December 21, 2012 12:00:00 AM PST
City leaders in Orange Cove are warning families not to drink from the tap, after the city's water supply showed dangerous levels of nitrates.

Residents have been without clean drinking water since Thursday -- after test results detected nitrate levels nearly double the amount considered safe. Since then, the city opened a distribution center on Park and Railroad Streets and hundreds of people picked up free drinking water.

The city said four semi-trucks unloaded fresh drinking water and more than 10,000 gallons were handed out to families.

Residents told Action News the dangerous levels of nitrates found in the city's water supply couldn't have come at a worse time.

"It's pretty hard because of the holidays and it's costing me money to buy water so until then there's nothing more we can do," said Jesus Covarrubias.

Many are expecting family members to arrive in town in the next few days to celebrate Christmas and said they're in desperate need of safe water to shower, cook and clean.

"It's really concerning because we need water for everything like to brush your teeth," said Valeria Mancilla. "I have a little girl and she wakes up asking for water and we run out really soon like there's no water in the stores, so it's hard."

For now, they're turning to a team of volunteers distributing water downtown for help.

"This is sad, this is the worst thing and we don't want anyone getting sick," said Vice Mayor Victor Lopez.

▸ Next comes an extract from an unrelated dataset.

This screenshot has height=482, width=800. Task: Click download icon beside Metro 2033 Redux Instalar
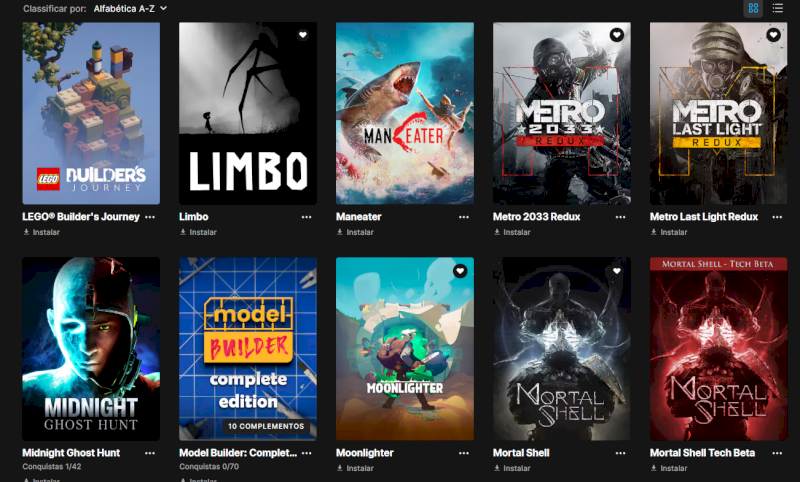[x=496, y=233]
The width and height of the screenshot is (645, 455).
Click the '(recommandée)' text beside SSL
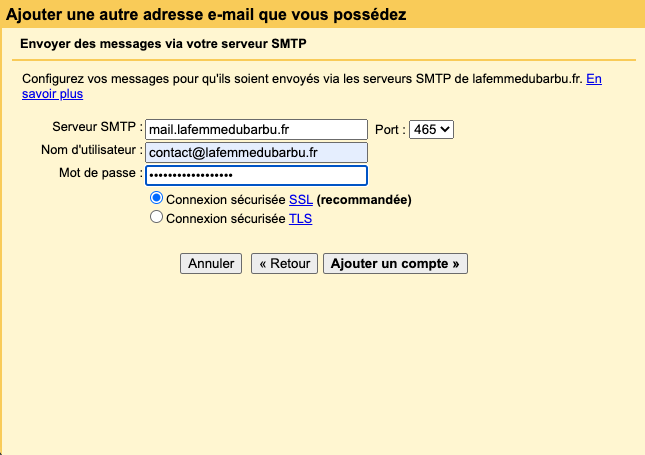(x=364, y=200)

Lopez said those most at risk are pregnant women and infants under six months old. He's urging everyone not to drink the water and explained boiling it only makes the problem worse because the nitrates become more concentrated.

"The city will be responsible for providing all of the water, free of charge and they won't have to pay their water bills either, because this is a crisis and it's our responsibility," he said.

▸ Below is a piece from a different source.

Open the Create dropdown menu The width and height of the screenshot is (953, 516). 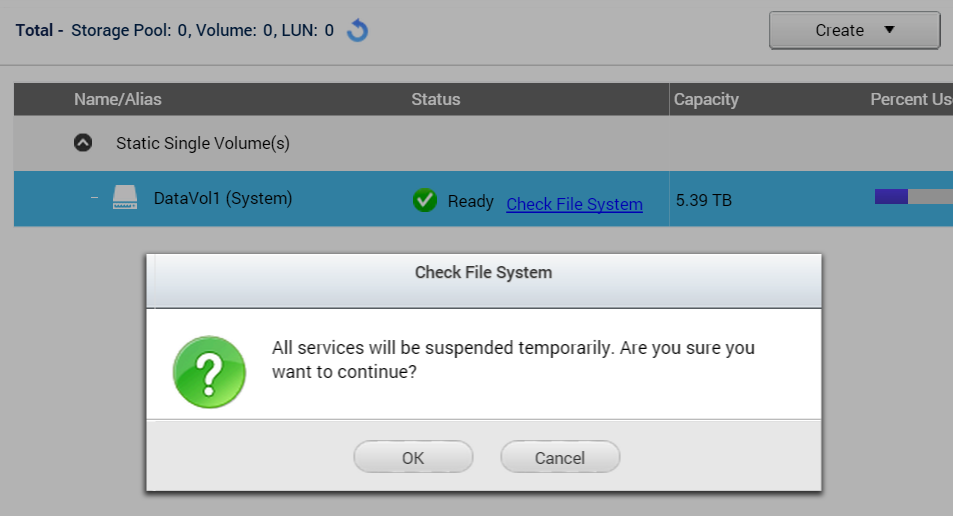[x=855, y=30]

Lopez said he couldn't give an estimate on when the problem would be fixed, but suspected it would be at least several days if not weeks before the water is safe to drink. Until then, workers plan to serve a steady stream of customers in downtown Orange Cove in order to make sure no one becomes ill.

"I appreciate that, without that could you imagine?" said Covarrubias.

The California Department of Public Health announced it will provide the community of Orange Cove with up to $250,000 to clean up the contaminated water. The funds will also go towards purchasing water for members of the community.